About this exercise:
Only one stretch of the listing below is wanted. Begin at the line that has "The width and height of the screenshot is (618, 1000).", stop after the line that has "Task: Click the lock icon in Joel User's row", and repeat every line in between exactly.

** Opening Information block **

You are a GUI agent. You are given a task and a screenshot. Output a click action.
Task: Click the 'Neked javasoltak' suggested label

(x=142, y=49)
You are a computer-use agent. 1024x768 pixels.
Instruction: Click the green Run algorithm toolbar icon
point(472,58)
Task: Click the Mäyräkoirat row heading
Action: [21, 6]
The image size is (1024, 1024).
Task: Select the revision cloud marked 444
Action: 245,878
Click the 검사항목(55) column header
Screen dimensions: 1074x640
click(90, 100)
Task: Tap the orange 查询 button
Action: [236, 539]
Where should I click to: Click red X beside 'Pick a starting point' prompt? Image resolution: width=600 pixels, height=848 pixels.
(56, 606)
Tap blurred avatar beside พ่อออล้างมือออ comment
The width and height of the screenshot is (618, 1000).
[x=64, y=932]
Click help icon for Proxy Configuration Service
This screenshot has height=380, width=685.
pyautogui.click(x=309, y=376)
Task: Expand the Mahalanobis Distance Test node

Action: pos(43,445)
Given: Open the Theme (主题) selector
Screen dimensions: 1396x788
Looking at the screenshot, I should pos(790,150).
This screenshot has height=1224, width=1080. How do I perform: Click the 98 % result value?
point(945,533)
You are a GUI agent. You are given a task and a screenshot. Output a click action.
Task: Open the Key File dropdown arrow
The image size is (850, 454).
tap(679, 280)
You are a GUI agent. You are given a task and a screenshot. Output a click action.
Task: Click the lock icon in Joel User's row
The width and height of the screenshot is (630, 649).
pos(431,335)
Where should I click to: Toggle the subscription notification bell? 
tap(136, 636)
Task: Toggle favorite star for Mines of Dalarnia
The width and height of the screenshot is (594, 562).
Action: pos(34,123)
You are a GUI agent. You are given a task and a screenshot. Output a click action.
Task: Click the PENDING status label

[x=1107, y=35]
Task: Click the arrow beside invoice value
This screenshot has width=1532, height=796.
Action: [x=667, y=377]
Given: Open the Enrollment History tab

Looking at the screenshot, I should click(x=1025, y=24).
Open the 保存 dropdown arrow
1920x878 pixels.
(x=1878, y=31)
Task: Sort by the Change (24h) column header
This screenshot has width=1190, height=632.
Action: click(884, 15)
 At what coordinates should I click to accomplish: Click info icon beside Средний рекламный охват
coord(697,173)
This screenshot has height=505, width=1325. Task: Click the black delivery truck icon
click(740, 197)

** Closing Information block **

Task response:
The width and height of the screenshot is (618, 1000).
[x=64, y=932]
Click help icon for Proxy Configuration Service
This screenshot has height=380, width=685.
pyautogui.click(x=309, y=376)
Task: Expand the Mahalanobis Distance Test node

Action: pos(43,445)
Given: Open the Theme (主题) selector
Screen dimensions: 1396x788
Looking at the screenshot, I should pos(790,150).
This screenshot has height=1224, width=1080. How do I perform: Click the 98 % result value?
point(945,533)
You are a GUI agent. You are given a task and a screenshot. Output a click action.
Task: Open the Key File dropdown arrow
The image size is (850, 454).
tap(679, 280)
You are a GUI agent. You are given a task and a screenshot. Output a click action.
Task: Click the lock icon in Joel User's row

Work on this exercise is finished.